The 1981 Education Consolidation and Improvement Act (ECIA) reauthorized the Elementary and Secondary Education Act (ESEA), significantly deregulating education in the United States and shifting a number of responsibilities back to the state level. As part of the Reagan administration’s Omnibus Reconciliation Act of 1981, this act curtailed federal intervention and funding for domestic social causes while expanding the role of state and local government in administering education. This deregulation is symbolized by the reduced size of Title I, which was reduced from 75 pages to just 14.

According to the National School Boards Association, ECIA said little of classroom instruction and provided little incentives to experiment or innovate their practice. Part of the problem was that ECIA was passed very quickly and its development was based on little legislative history. By 1983, the influential A Nation at Risk report moved the debate around ECIA away from fiscal compliance and toward program excellence school improvement, and student achievement.
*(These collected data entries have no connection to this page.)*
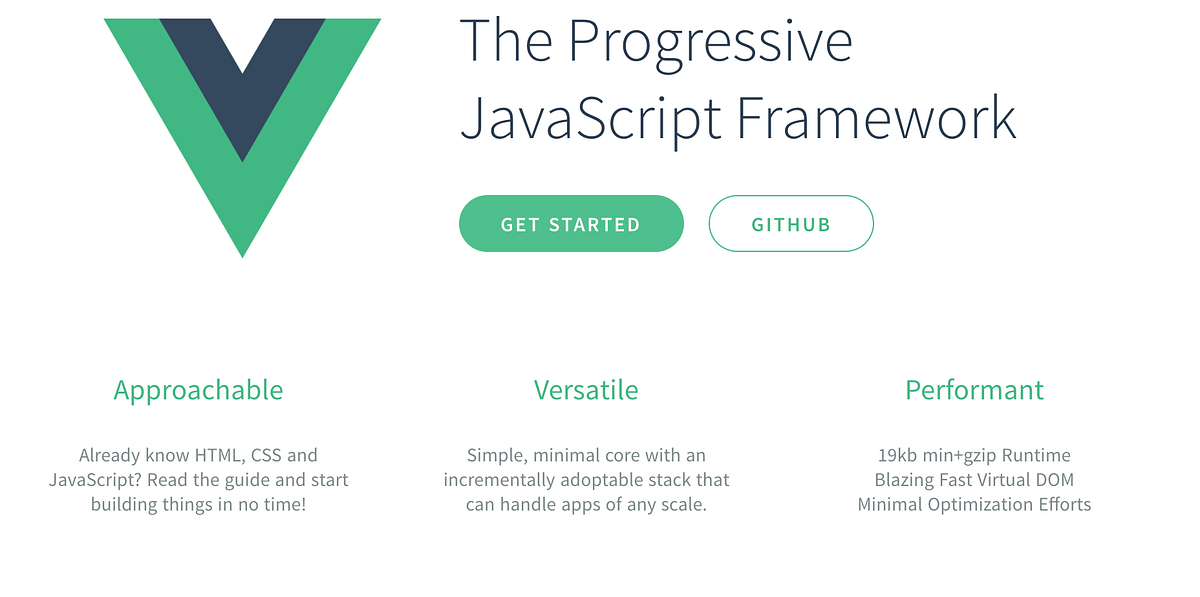1200x597 pixels.
Task: Click the Versatile description paragraph
Action: [587, 479]
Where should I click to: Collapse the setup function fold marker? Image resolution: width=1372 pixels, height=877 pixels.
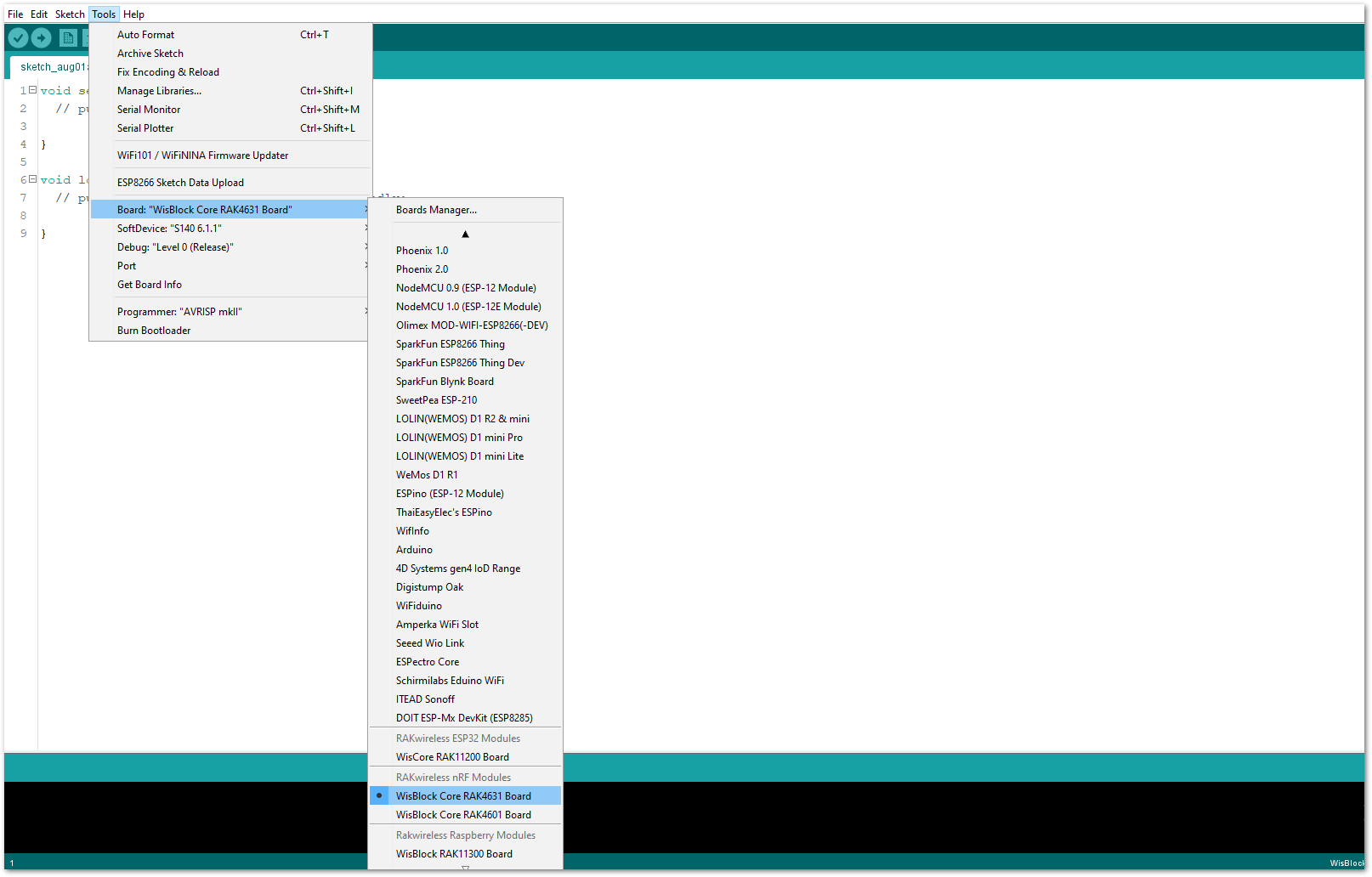tap(32, 89)
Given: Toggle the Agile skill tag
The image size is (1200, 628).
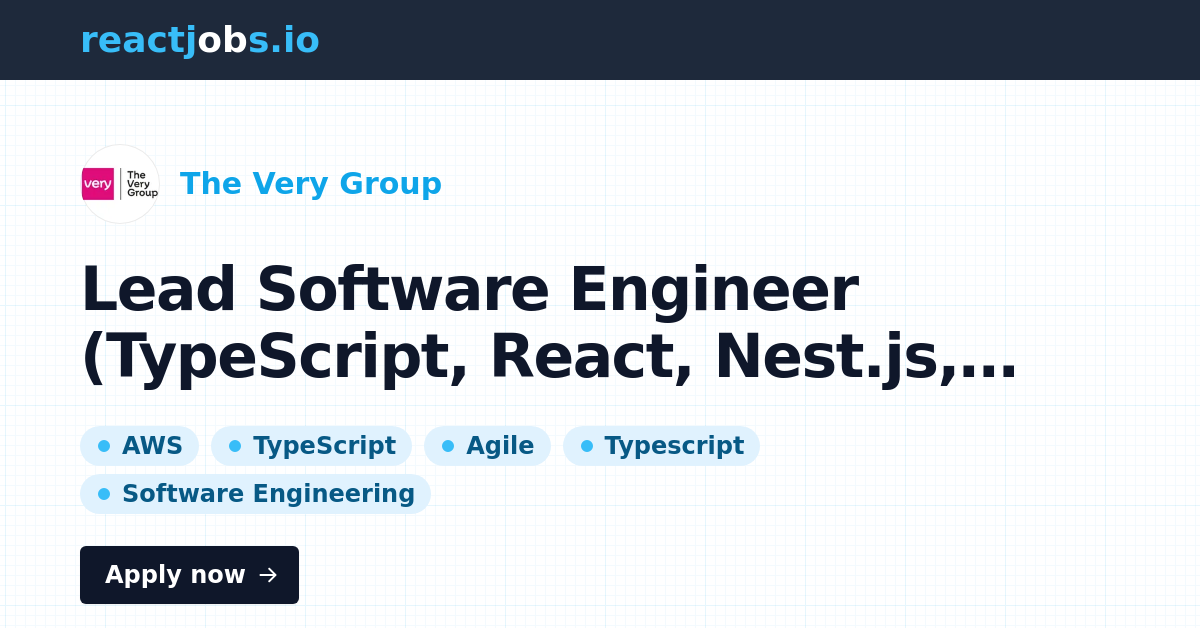Looking at the screenshot, I should 487,446.
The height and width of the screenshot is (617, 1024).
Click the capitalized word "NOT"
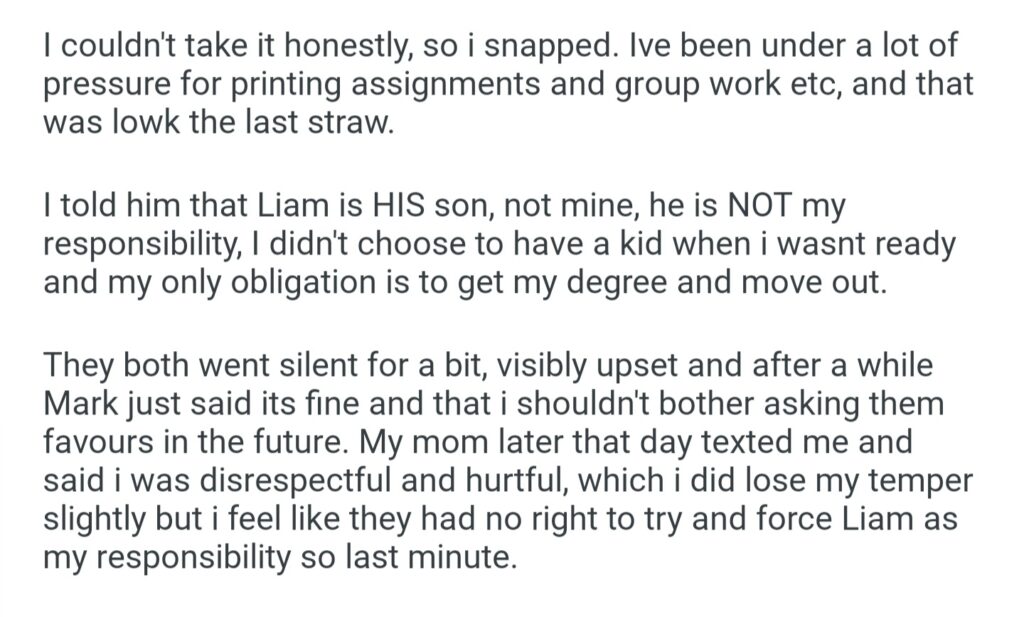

The subsequent Hawkins-Stafford Elementary and Secondary School Improvement Act of 1988 had this missing emphasis, by formally encouraging “program improvement” from the states.

Federal funding for education was cut by over $1 billion. Title I, which was renamed Chapter I under ECIA, allocated $3.034 billion in FY 1982 from the federal government’s budget to support education. Most of these funds were distributed via formula grants to local education agencies; state educational agencies only received a small amount of funding. Chapter II funds amounted to $456 million in FY 1982 and were paid out to state education agencies depending on their school-age populations. 80 percent of Chapter II funds were then distributed to local educational agencies on the basis of three major areas: basic skills development, educational improvement and support services, and special projects. The remaining 20 percent of Chapter II funds were allocated by the state to cover expenditures related to curriculum development, training, planning, technical assistance, administration, monitoring, and enforcement activities. Finally, Chapter III specified the Secretary of Education’s power to issue regulations.